Kv3.1-Kv3.2 Channels Underlie a High-Voltage-Activating Component of the Delayed Rectifier K+ Current in Projecting Neurons From the Globus Pallidus

R. Hernández-Pineda,1,2 A. Chow,1 Y. Amarillo,1 H. Moreno,1 M. Saganich,1 E. Vega-Saenz de Miera,1 A. Hernández-Cruz,2 and B. Rudy1

 1Department of Physiology and Neuroscience and Department of Biochemistry, New York University School of Medicine, New York City, New York 10016; and  2Instituto de Fisiología Celular, Universidad Nacional Autónoma de México, Mexico City 04510, Mexico

Hernández-Pineda, R., A. Chow, Y. Amarillo, H. Moreno, M. Saganich, E. Vega-Saenz de Miera, A. Hernández-Cruz, and B. Rudy. Kv3.1-Kv3.2 Channels Underlie a High-Voltage-Activating Component of the Delayed Rectifier K+ Current in Projecting Neurons From the Globus Pallidus. J. Neurophysiol. 82: 1512-1528, 1999. The globus pallidus plays central roles in the basal ganglia circuitry involved in movement control as well as in cognitive and emotional functions. There is therefore great interest in the anatomic and electrophysiological characterization of this nucleus. Most pallidal neurons are GABAergic projecting cells, a large fraction of which express the calcium binding protein parvalbumin (PV).
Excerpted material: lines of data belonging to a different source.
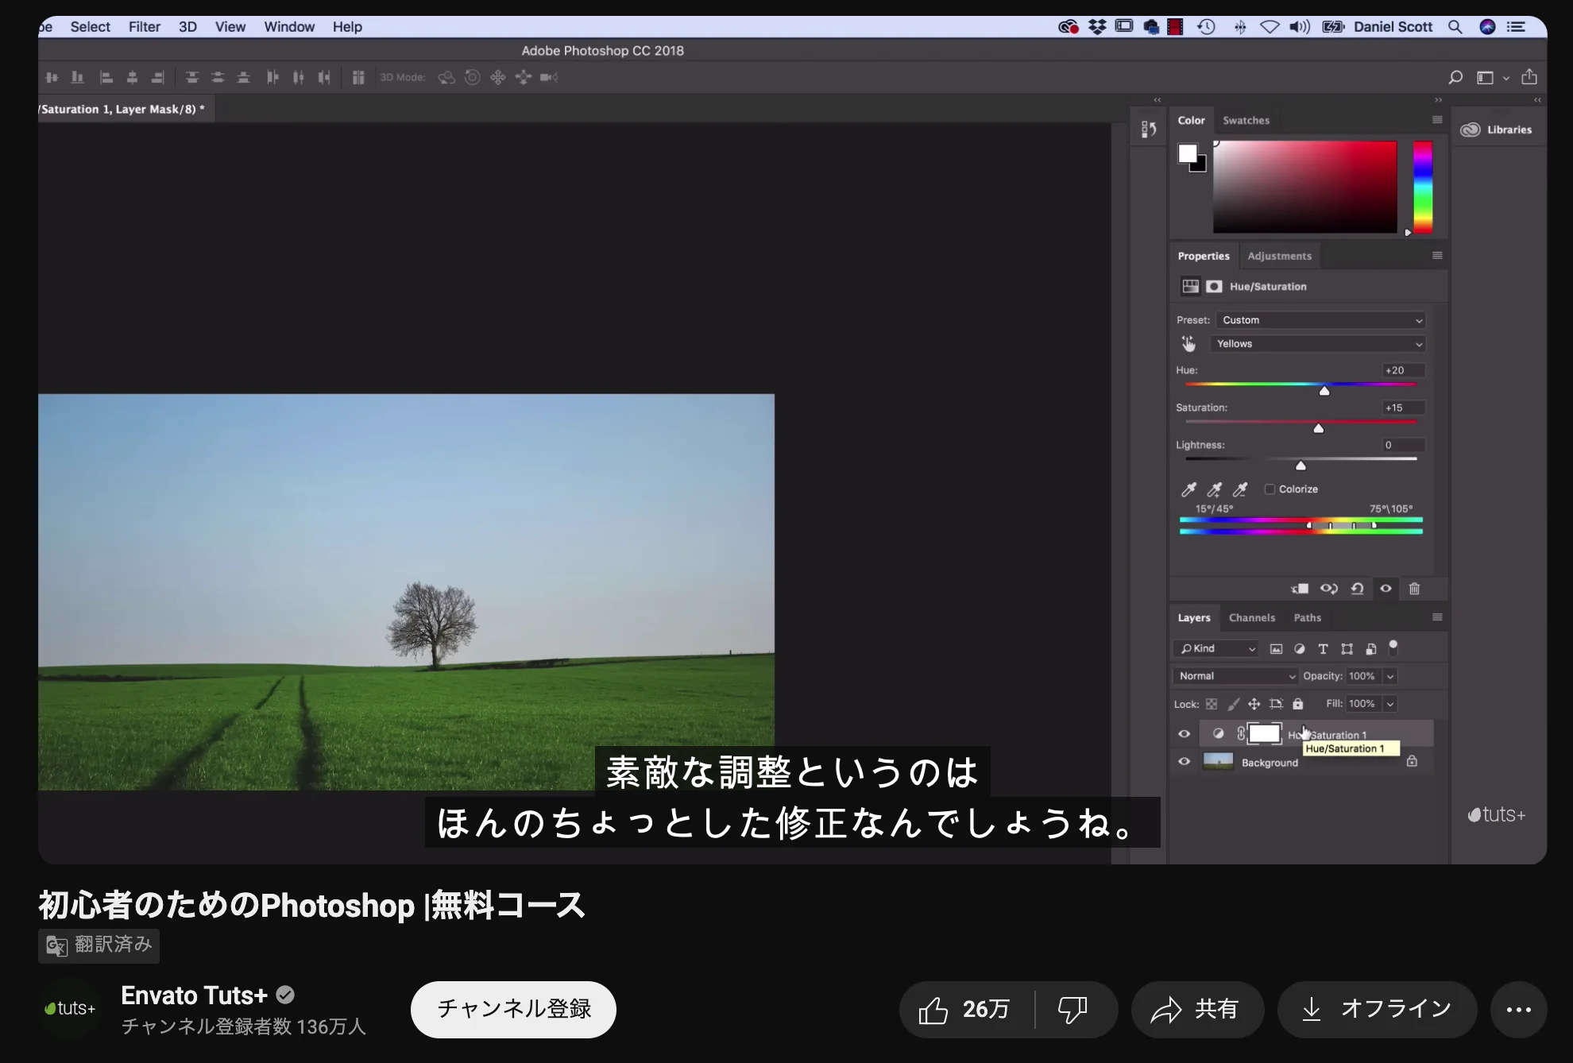Filter for text layers in the Layers panel
1573x1063 pixels.
pyautogui.click(x=1324, y=649)
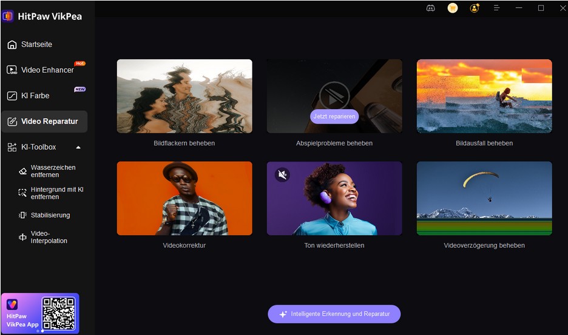Image resolution: width=568 pixels, height=335 pixels.
Task: Click the muted speaker icon on thumbnail
Action: pyautogui.click(x=282, y=175)
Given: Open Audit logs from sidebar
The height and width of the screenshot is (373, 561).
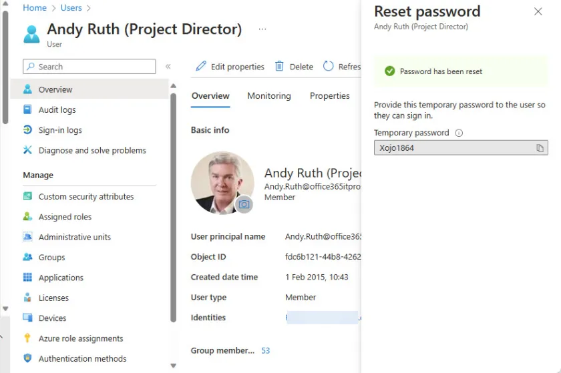Looking at the screenshot, I should [57, 110].
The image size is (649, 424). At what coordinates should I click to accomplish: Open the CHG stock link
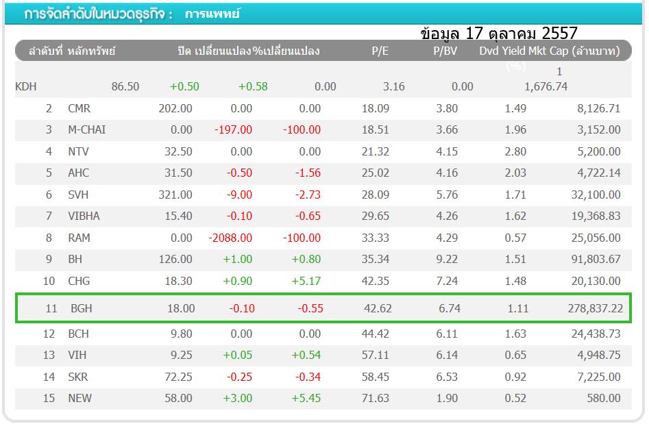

Here we show that PV-containing pallidal neurons coexpress Kv3.1 and Kv3.2 K+ channel proteins and that both Kv3.1 and Kv3.2 antibodies coprecipitate both channel proteins from pallidal membrane extracts solubilized with nondenaturing detergents, suggesting that the two channel subunits are forming heteromeric channels. Kv3.1 and Kv3.2 channels have several unusual electrophysiological properties when expressed in heterologous expression systems and are thought to play special roles in neuronal excitability including facilitating sustained high-frequency firing in fast-spiking neurons such as interneurons in the cortex and the hippocampus. Electrophysiological analysis of freshly dissociated pallidal neurons demonstrates that these cells have a current that is nearly identical to the currents expressed by Kv3.1 and Kv3.2 proteins in heterologous expression systems, including activation at very depolarized membrane potentials (more positive than -10 mV) and very fast deactivation rates. These results suggest that the electrophysiological properties of native channels containing Kv3.1 and Kv3.2 proteins in pallidal neurons are not significantly affected by factors such as associated subunits or postranslational modifications that result in channels having different properties in heterologous expression systems and native neurons. Most neurons in the globus pallidus have been reported to fire sustained trains of action potentials at high-frequency. Kv3.1-Kv3.2 voltage-gated K+ channels may play a role in helping maintain sustained high-frequency repetitive firing as they probably do in other neurons.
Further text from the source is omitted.